■ WHAT IS NEEDED ■
Change "timestamp" to "time label" throughout the listing below and leave everything else unchanged. Leave the pictures out of your answer.

■ Rows from a screen grounding dataset listing ■

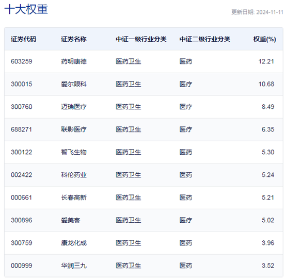Select the 爱尔眼科 row name
Screen dimensions: 286x280
(x=74, y=84)
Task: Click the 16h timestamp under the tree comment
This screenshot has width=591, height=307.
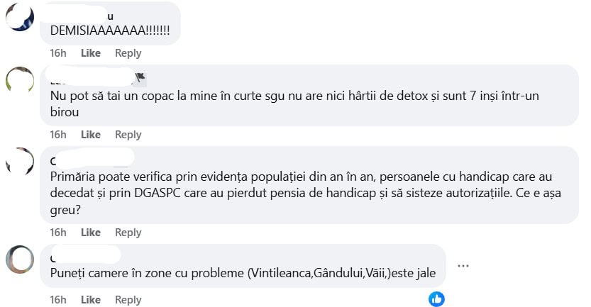Action: pos(58,135)
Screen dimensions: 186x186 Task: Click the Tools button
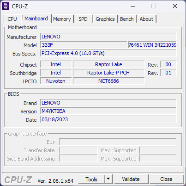[x=91, y=179]
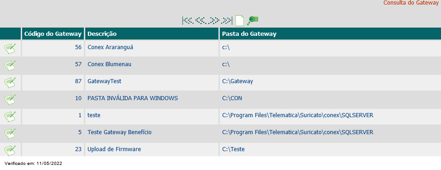Click the Descrição column header
Screen dimensions: 441x170
(x=102, y=34)
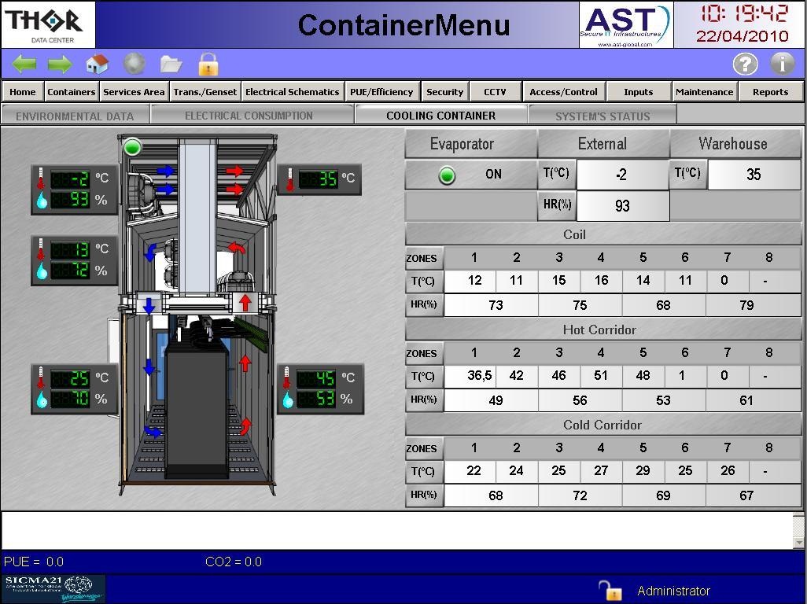Go to home via house icon
The height and width of the screenshot is (604, 807).
pos(97,64)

■ SOLUTION TO THIS TASK ■
Select the 爱尔眼科 row name
Screen dimensions: 286x280
(x=74, y=84)
Task: Click the 16h time label under the tree comment
This screenshot has width=591, height=307.
Action: pos(58,135)
Screen dimensions: 186x186 Task: Click the Tools button
[x=91, y=179]
Click the Descrição column header
Screen dimensions: 441x170
(x=102, y=34)
Go to home via house icon
The height and width of the screenshot is (604, 807).
pos(97,64)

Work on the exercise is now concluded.